> _The problem_: Copy out the items word for word, from the line containing "Where should I click to: Click the Zipkin" through the line containing "Screen dimensions: 2576x1367 click(1644, 803)", and include both of those lines.

> _Raw data_:
■ ■ ■ ■

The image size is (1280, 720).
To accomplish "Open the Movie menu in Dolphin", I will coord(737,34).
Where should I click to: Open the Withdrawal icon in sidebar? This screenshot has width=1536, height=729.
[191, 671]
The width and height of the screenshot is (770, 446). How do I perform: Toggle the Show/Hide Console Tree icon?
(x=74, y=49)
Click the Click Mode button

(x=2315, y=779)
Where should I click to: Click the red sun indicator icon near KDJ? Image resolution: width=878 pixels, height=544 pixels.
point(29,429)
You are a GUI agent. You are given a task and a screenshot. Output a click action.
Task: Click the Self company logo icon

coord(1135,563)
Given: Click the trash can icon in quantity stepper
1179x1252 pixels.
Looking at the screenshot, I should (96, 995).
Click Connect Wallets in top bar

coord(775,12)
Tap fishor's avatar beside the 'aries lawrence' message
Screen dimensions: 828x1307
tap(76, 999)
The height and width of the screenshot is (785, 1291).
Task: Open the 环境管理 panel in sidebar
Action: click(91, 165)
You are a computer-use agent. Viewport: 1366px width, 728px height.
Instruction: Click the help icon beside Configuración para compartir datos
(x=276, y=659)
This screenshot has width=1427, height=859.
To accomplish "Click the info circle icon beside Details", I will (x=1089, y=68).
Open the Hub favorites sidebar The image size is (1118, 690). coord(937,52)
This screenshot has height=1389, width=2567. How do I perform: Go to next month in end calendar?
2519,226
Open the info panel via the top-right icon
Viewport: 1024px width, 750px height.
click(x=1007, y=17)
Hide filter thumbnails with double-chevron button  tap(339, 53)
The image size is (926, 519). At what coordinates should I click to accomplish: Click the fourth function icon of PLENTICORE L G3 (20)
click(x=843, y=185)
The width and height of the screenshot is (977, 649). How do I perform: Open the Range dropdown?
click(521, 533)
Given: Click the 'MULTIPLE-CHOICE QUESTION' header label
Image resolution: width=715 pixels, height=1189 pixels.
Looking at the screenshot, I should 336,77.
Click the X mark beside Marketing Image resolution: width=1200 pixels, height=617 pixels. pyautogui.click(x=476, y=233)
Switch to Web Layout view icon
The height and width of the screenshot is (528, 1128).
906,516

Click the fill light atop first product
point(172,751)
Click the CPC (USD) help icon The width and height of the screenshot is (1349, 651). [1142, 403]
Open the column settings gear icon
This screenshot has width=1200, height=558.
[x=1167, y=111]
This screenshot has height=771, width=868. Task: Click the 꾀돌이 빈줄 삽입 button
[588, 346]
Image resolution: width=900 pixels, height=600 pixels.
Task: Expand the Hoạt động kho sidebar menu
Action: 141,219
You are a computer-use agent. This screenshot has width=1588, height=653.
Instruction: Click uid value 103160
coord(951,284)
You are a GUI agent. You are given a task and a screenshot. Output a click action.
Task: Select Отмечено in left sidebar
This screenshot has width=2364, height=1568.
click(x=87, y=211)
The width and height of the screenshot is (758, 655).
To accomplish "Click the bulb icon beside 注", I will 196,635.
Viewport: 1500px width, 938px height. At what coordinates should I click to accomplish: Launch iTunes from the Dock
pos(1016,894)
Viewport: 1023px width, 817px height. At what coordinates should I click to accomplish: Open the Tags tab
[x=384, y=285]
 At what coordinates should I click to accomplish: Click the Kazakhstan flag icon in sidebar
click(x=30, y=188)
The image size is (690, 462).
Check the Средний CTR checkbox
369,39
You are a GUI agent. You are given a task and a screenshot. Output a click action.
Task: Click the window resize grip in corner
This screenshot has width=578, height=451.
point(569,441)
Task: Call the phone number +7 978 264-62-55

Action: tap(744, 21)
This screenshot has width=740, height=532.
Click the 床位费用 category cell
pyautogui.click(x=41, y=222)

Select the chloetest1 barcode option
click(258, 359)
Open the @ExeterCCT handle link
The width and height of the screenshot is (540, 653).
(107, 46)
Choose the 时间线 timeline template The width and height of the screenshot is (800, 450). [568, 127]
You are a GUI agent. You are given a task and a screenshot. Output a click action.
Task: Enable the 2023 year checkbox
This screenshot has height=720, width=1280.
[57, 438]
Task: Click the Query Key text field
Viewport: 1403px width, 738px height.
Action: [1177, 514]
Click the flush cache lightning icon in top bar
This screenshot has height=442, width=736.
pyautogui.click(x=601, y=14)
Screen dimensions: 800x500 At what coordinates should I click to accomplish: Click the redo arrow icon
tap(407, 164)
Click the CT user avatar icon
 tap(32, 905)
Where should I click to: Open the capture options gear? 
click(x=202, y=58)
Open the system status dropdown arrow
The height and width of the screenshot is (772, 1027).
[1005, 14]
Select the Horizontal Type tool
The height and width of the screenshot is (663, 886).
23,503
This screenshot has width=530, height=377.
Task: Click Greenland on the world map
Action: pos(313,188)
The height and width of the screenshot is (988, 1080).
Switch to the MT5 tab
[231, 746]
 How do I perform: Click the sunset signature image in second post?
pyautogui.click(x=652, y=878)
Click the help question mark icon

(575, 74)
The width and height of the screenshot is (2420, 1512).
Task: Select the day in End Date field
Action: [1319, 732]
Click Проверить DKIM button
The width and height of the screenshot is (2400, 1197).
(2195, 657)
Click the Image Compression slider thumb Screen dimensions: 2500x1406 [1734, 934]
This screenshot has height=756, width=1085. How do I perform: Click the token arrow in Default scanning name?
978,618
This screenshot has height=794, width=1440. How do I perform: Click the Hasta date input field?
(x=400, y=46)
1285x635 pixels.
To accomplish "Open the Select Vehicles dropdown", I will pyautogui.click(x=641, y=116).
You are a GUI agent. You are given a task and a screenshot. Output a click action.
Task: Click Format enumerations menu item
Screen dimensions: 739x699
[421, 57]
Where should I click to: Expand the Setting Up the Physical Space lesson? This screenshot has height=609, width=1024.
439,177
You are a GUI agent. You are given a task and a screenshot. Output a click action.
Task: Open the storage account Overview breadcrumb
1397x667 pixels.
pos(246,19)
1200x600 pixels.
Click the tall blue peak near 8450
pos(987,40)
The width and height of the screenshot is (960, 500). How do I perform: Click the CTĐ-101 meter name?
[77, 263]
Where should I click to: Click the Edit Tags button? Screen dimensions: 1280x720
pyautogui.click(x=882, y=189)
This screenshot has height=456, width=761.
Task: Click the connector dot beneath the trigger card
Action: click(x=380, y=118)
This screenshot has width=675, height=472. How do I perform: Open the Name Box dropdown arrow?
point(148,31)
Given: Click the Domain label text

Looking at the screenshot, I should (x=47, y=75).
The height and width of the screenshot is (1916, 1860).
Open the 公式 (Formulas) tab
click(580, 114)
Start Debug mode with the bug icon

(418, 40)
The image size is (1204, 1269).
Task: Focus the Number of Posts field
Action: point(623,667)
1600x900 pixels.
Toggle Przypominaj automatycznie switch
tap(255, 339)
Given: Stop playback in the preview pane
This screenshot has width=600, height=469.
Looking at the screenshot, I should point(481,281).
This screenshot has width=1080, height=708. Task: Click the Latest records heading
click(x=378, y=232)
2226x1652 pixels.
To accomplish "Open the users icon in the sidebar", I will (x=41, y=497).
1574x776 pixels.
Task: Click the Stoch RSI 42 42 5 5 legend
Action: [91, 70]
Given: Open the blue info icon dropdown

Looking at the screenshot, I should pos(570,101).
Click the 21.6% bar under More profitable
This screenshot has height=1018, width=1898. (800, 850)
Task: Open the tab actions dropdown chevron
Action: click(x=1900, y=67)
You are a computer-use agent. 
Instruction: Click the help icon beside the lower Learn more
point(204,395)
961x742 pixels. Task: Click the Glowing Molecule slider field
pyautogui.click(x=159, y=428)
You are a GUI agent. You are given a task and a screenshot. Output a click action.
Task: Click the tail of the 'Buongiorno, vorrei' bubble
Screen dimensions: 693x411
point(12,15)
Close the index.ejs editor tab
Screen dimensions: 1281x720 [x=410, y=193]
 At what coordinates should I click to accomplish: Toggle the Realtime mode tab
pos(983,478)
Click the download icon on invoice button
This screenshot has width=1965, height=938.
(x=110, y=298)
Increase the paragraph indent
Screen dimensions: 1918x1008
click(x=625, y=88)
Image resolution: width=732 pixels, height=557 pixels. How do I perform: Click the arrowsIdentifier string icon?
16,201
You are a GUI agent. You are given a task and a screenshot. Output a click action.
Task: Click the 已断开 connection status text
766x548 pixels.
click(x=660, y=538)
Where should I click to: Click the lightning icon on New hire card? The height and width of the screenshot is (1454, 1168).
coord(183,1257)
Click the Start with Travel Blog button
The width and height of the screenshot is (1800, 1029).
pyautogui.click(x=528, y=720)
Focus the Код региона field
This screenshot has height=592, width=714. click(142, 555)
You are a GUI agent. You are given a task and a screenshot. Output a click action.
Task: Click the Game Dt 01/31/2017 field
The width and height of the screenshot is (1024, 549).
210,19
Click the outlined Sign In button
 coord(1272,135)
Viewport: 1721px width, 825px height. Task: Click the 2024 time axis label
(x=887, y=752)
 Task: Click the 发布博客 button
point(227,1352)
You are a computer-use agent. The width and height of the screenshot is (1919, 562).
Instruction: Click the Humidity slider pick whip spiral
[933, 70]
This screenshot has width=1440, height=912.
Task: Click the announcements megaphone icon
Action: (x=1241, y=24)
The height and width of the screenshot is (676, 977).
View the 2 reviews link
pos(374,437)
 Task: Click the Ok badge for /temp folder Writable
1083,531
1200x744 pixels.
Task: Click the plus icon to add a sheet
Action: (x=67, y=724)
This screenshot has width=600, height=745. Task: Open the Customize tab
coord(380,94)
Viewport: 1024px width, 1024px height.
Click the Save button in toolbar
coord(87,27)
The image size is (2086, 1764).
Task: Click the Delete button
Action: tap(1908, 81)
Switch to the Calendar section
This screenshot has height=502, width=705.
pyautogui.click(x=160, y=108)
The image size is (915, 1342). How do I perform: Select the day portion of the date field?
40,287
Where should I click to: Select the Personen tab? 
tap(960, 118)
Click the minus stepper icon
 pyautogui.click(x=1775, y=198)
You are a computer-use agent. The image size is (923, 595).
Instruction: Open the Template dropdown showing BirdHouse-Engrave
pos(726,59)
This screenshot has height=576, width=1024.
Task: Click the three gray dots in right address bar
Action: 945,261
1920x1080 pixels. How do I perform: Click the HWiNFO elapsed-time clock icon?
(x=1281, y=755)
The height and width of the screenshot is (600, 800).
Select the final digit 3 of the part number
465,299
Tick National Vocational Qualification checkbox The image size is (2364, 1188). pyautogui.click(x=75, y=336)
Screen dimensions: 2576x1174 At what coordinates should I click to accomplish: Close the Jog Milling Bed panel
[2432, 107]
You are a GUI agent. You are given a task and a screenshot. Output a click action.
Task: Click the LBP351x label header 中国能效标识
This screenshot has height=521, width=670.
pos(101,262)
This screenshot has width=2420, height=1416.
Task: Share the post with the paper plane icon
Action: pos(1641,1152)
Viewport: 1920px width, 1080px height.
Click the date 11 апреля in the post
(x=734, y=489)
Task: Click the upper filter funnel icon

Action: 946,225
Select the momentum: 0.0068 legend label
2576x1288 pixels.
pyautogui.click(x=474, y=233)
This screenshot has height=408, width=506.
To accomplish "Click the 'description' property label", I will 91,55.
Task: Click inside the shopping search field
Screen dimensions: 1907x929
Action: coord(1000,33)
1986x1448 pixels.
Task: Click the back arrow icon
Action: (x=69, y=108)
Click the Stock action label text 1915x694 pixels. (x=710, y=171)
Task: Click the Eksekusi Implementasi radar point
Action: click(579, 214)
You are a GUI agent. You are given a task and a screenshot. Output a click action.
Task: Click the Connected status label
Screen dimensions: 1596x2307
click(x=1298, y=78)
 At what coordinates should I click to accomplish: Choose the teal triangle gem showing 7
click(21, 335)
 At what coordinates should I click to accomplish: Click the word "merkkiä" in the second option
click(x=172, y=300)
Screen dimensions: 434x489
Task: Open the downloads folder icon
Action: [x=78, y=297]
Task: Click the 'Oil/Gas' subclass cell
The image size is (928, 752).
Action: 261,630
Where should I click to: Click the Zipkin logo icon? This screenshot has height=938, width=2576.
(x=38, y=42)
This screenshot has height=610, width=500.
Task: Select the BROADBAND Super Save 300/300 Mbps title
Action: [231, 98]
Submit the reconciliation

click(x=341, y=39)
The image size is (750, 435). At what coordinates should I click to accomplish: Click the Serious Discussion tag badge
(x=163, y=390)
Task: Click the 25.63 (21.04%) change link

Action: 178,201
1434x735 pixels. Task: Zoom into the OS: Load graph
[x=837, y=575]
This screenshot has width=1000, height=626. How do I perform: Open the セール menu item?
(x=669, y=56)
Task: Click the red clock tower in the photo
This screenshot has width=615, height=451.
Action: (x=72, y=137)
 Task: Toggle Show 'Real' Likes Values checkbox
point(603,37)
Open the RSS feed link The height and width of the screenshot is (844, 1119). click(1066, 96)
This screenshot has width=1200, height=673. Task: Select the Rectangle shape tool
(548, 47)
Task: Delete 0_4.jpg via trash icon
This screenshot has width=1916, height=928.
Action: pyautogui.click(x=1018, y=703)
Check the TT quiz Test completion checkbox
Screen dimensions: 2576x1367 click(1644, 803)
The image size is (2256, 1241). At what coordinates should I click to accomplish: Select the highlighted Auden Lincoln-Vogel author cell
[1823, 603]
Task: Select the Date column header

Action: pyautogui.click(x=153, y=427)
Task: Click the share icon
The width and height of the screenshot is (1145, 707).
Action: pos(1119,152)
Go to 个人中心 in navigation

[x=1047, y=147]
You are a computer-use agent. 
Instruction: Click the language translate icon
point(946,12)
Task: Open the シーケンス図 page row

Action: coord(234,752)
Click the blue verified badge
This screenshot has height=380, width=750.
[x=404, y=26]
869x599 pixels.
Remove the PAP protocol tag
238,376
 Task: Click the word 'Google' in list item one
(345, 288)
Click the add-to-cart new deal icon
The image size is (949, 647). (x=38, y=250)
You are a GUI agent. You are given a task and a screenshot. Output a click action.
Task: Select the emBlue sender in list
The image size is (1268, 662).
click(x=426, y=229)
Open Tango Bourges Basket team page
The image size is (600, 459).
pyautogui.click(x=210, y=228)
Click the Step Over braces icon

■ ■ ■ ■

> _Correct response_:
Where should I click to: Click the Zipkin logo icon? This screenshot has height=938, width=2576.
(x=38, y=42)
This screenshot has height=610, width=500.
Task: Select the BROADBAND Super Save 300/300 Mbps title
Action: [231, 98]
Submit the reconciliation

click(x=341, y=39)
The image size is (750, 435). At what coordinates should I click to accomplish: Click the Serious Discussion tag badge
(x=163, y=390)
Task: Click the 25.63 (21.04%) change link

Action: 178,201
1434x735 pixels. Task: Zoom into the OS: Load graph
[x=837, y=575]
This screenshot has width=1000, height=626. How do I perform: Open the セール menu item?
(x=669, y=56)
Task: Click the red clock tower in the photo
This screenshot has width=615, height=451.
Action: (x=72, y=137)
 Task: Toggle Show 'Real' Likes Values checkbox
point(603,37)
Open the RSS feed link The height and width of the screenshot is (844, 1119). click(1066, 96)
This screenshot has width=1200, height=673. Task: Select the Rectangle shape tool
(548, 47)
Task: Delete 0_4.jpg via trash icon
This screenshot has width=1916, height=928.
Action: pyautogui.click(x=1018, y=703)
Check the TT quiz Test completion checkbox
Screen dimensions: 2576x1367 click(1644, 803)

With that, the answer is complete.